Una condotta esente da pena per il rotto della cuffia non è detto che sia il bene, né il modello. Anzi, la Corte aveva rammentato l’opposto, cioè lo scopo della norma «di tutelare le persone che attraversano difficoltà e sofferenze». S’era premurata di dettare garanzie di verifica. E non aveva mai detto che il suicidio assistito dovesse far parte del servizio sanitario nazionale. Neanche in Svizzera dove l’aiuto al suicidio “senza motivi egoistici” è praticato da privati che si fanno pagare salato, nessuno si sogna di farne un servizio federale.

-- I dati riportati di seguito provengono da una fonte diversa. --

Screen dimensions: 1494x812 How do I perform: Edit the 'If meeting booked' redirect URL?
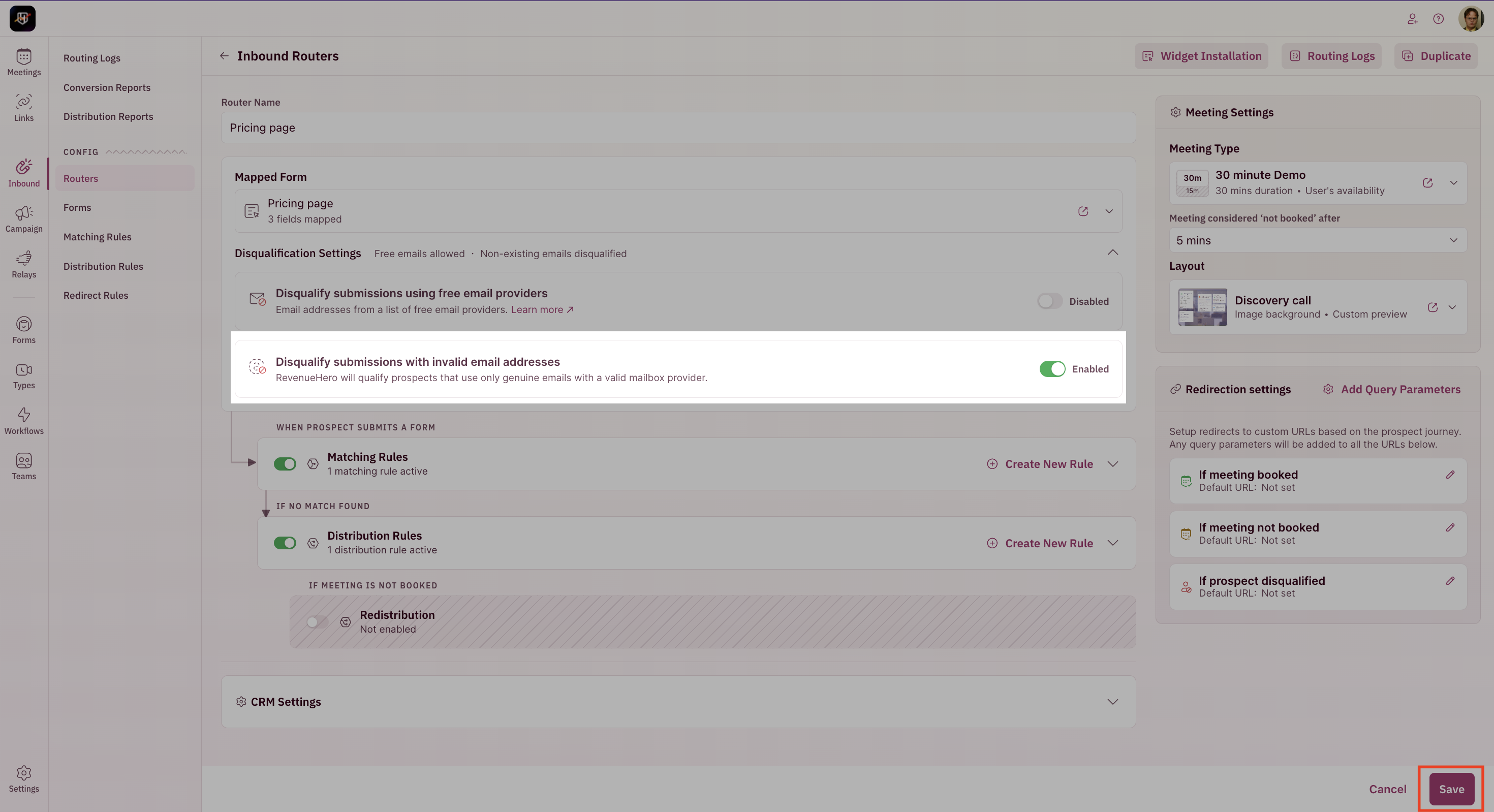1450,475
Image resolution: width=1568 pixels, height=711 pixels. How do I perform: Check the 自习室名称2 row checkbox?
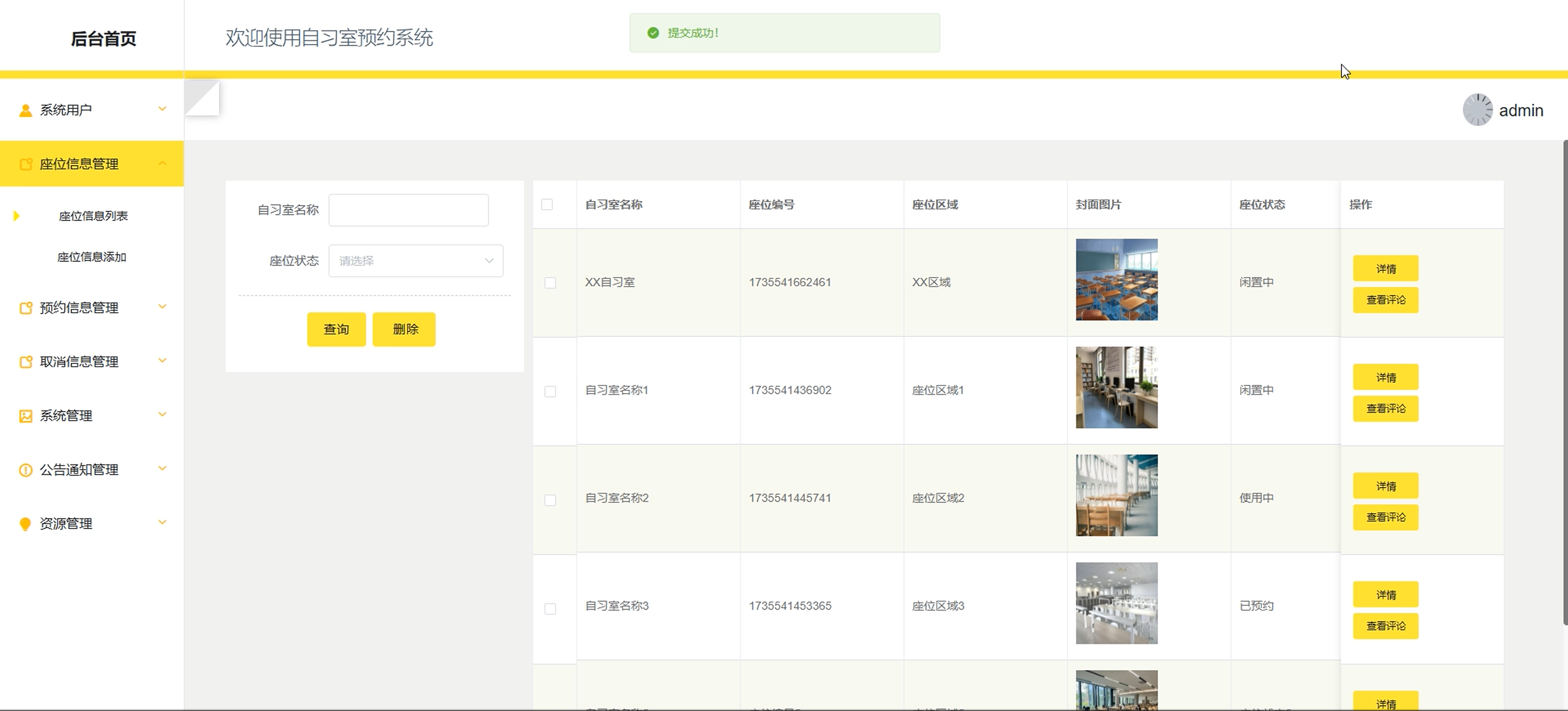tap(550, 500)
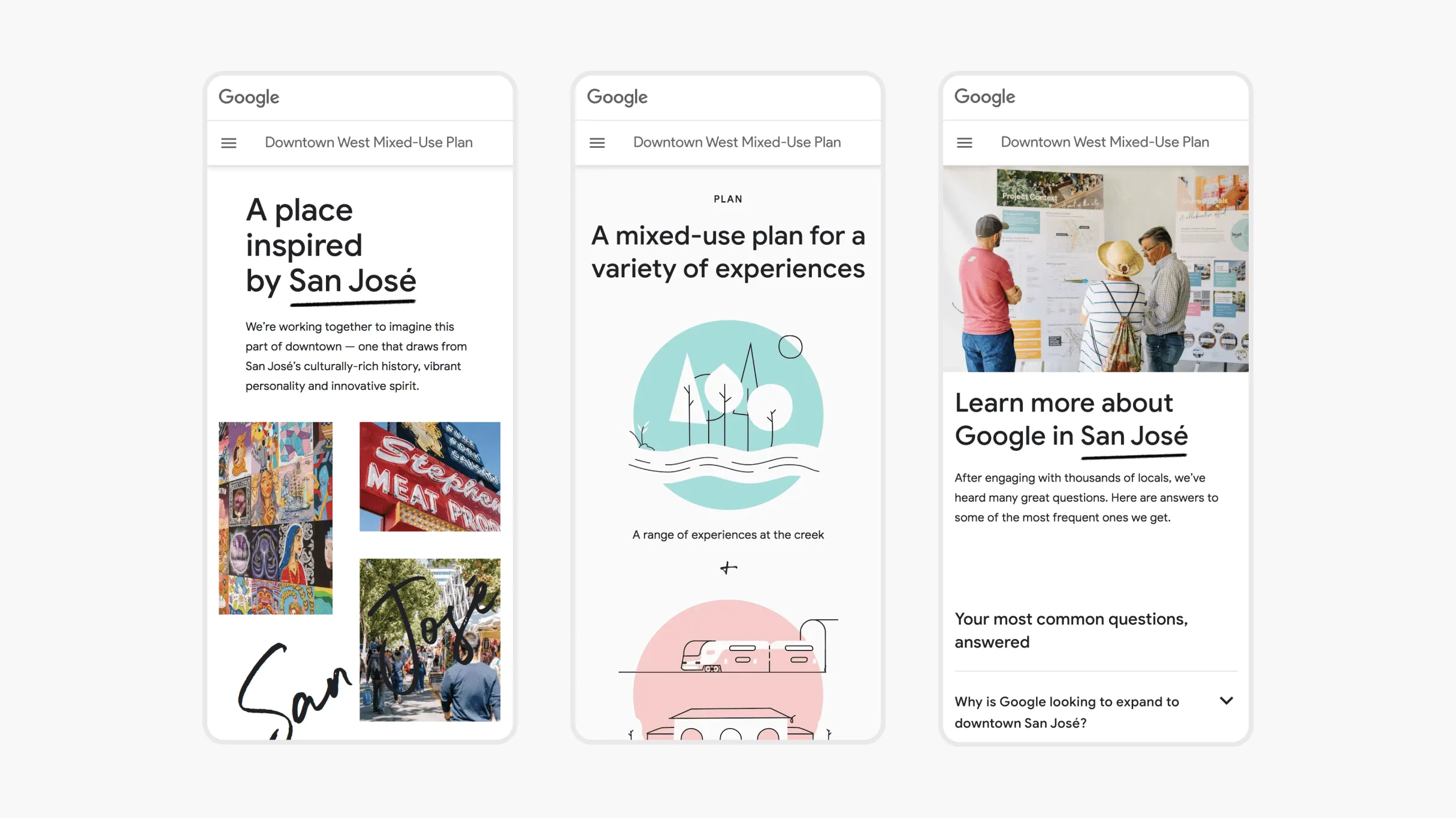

Restavano comunque problemi etici di grave momento, perché l’etica, ha un orizzonte più grande del diritto penale stretto. Nel luglio 2019 il Comitato Nazionale di Bioetica fornì un ventaglio di opinioni: in primis quella che la difesa della vita umana va affermata come un principio essenziale, quale che sia la fondazione filosofica e/o religiosa di tale valore; e che il compito inderogabile del medico è l’assoluto rispetto della vita dei pazienti. Altre opinioni vi si affiancarono, in divergenze pensose; ma restò sullo sfondo il concetto che agevolare la morte segnava una trasformazione inaccettabile del paradigma del “curare e prendersi cura”.

Ora le iniziative dei Consigli regionali del Nordest sembrano vellicare gli umori di un pubblico che la propaganda radicale ha già in larga parte lavorato e preparato a pensare che se uno vuol mettere fine alla sua vita nel modo che gli pare sono affari suoi. Anzi sono un capitolo di assistenza sanitaria, con fornitura del veleno acconcio da somministrare. Lo strappo è già accaduto una prima volta in una Assl del Veneto, in modo giuridicamente abnorme. Infatti, né lo Stato ha messo la morte fra i LEA (livelli essenziali di assistenza) né alcuna Regione può aggiungere di suo in bilancio un “suicidio terapeutico”. Un paziente che soffre ha diritto a ogni terapia del dolore, alle cure palliative, all’accompagnamento; è sua la libertà di dar consenso alle cure, o rifiuto a ciò che sente e giudica accanimento. La morte nemica può diventare morte sorella, come nel Cantico.

Se manca la sensibilità etica, valga almeno l’attenzione giuridica e il ripasso della lezione che la Corte costituzionale ha dato sul dovere di proteggere «le persone più deboli e vulnerabili, in confronto a scelte estreme e irreparabili». Questa visione di cura, di assistenza, di solidarietà prende ora figura di impegno essenziale di amore umano e di carità cristiana nel documento che i vescovi del triveneto hanno pubblicato, e di cui giova l’integrale lettura. Le ragioni dello spirito fanno più viva la luce delle norme umane “costituzionalmente necessarie” (così la Corte n. 50 del 2022). Liberi di uccidersi o abbandonati allo scarto? La cura della persona, vivente o morente, non può essere disertata, mai. Perché la vita, è «da iscriversi tra i diritti inviolabili, e cioè tra quei diritti che occupano nell’ordinamento una posizione, per dir così, privilegiata, in quanto appartengono all’essenza dei valori supremi sui quali si fonda la Costituzione italiana».